Stored entries
--------------------------------

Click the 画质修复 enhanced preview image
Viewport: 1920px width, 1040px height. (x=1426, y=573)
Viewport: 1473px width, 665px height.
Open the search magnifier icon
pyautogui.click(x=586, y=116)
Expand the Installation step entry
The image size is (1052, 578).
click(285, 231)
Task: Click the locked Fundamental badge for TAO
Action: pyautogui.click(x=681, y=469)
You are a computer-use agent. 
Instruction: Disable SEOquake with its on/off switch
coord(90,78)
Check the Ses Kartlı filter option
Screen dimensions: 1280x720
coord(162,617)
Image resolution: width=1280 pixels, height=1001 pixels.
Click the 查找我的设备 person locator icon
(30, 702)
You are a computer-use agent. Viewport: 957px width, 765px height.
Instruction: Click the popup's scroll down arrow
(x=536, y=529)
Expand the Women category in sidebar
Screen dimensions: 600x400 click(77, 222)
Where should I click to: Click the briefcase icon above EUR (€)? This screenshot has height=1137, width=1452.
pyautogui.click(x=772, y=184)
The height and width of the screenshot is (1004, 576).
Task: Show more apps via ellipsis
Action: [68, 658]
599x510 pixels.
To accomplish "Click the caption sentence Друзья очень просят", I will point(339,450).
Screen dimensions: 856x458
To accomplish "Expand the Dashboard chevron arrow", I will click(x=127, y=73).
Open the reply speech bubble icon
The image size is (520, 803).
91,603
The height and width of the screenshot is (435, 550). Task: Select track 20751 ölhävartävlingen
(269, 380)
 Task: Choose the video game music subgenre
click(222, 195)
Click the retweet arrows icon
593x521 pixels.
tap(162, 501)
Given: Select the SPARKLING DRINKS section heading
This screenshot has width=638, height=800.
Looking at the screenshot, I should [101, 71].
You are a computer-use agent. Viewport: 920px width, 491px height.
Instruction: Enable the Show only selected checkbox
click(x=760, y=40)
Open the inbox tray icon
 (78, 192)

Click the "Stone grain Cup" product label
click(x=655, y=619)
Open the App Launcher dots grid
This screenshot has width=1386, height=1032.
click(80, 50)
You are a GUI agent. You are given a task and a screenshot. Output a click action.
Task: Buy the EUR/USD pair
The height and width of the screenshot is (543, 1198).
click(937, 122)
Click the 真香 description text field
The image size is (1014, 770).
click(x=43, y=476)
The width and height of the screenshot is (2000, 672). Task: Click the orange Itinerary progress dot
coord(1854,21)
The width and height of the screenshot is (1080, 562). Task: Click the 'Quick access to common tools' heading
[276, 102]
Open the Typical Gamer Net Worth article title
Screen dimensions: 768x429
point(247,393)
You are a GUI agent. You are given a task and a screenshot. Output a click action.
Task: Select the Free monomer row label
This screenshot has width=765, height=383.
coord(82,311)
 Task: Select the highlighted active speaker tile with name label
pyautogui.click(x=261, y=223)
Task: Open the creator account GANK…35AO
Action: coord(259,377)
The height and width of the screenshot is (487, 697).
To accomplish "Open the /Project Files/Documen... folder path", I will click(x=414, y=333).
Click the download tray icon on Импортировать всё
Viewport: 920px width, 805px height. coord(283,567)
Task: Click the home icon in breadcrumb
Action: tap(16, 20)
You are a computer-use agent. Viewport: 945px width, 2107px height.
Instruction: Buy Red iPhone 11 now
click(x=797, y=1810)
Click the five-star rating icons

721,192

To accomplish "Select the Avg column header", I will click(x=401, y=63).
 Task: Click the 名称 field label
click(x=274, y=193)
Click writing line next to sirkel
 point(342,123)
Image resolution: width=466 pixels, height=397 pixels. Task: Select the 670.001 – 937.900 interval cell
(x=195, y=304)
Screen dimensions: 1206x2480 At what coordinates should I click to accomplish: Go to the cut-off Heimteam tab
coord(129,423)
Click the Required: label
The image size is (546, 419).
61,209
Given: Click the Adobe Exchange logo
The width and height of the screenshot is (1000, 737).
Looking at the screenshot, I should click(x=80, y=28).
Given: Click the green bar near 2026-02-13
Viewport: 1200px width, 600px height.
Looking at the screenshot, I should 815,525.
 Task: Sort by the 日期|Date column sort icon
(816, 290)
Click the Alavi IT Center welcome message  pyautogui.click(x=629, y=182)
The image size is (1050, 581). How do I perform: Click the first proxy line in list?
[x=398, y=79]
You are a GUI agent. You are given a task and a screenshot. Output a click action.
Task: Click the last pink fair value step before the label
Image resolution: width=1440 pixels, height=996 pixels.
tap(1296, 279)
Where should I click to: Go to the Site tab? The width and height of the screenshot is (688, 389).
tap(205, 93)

--------------------------------

## What this task involves
Please copy exactly the lines from the first line of the records above through the line containing "Viewport: 1473px width, 665px height.", including both, and nothing more.

## Answer to this task
Click the 画质修复 enhanced preview image
Viewport: 1920px width, 1040px height. (x=1426, y=573)
Viewport: 1473px width, 665px height.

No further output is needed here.